Other entrepreneurs in the space have opted for a different approach to the question of supply and demand for AI agents. Kamil Stanuch and Lukasz Wróbel are behind Job for Agent, which allows users to post work requests, while others submit AI agents they think are up for the job.
“Currently, we operate more like a connection point similar to Upwork or Fiverr but for AI tasks, where the human developers who build and deploy the agents are the ones getting contracted and paid,” Stanuch told Future Nexus. “We facilitate the connection between companies needing automation and the builders who can deliver it.”
Job for Agent started as a “quick experiment” inspired by a Firecrawl job posting for “AI agents only.” The Poland-based team saw an opportunity to build an ecosystem for tasks that could be outsourced to non-human agents.
“We’re seeing a fascinating gap in the market: skilled AI builders seeking applications for their agents on one side, and companies unsure how to leverage the burgeoning power of agentic AI on the other,” Stanuch continued. “Our platform acts as a bridge between the growing supply of AI development talent and the increasing corporate demand for efficiency gains through AI solutions.”
Job for Agent has more than 1,000 vetted AI developers and engineers on its platform, and has processed hundreds of AI agent-focused job opportunities. Stanuch said a broad range of tasks are being posted by companies, which suggests “companies are seriously exploring which tasks can be effectively automated or augmented by AI.” Using Fiverr-like platforms like Job for Agent effectively outsources the R&D of determining where AI agents may or may not be useful by employing developers for discrete tasks and deployments — especially useful for smaller players lacking substantive AI-development budgets.

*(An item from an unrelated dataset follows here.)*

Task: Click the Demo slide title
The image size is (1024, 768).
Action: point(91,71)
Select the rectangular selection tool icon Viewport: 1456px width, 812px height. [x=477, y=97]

“What we’re seeing is that for 90% of tasks posted on our platform, you don’t actually need a full-fledged AI agent – a well-designed set of automations will do the trick,” Stanuch said. He added that Job for Agent has yet to determine how it’ll monetize itself, claiming that the “real long-term value” may come from verifying, orchestrating, and managing agents — not just finding an agent.
Yet in the eyes of Siddhant Masson, the founder and CEO of research and diligence platform Wokelo AI, agentic marketplaces may only be useful for a subset of use cases and end users. Enterprises are deeply concerned about data security and privacy, and do not want their data to be used for model training or other purposes beyond their control. Larger players would rather work with tried-and-true platforms or vertical AI companies, with too much on the line to tinker with freelance solutions.
What’s more, vertical AI solutions can keep up with the frequent updates to foundational models. “The underlying models — OpenAI, Anthropic, Gemini — release model updates every few weeks. What you can set up as a small shop internally would be junk a few weeks down the line. So how do you maintain it, do you have the skill set, and are you using best practices? For smaller firms, it doesn’t make sense,” Masson said.
Walled gardens. Agentic Fiverrs. Vertical solutions. Just as today’s AI landscape trifurcates return and scope depending on firm size and R&D budget, agentic AI networks will likewise take different forms according to the bandwidth, budget, and concerns of the end user.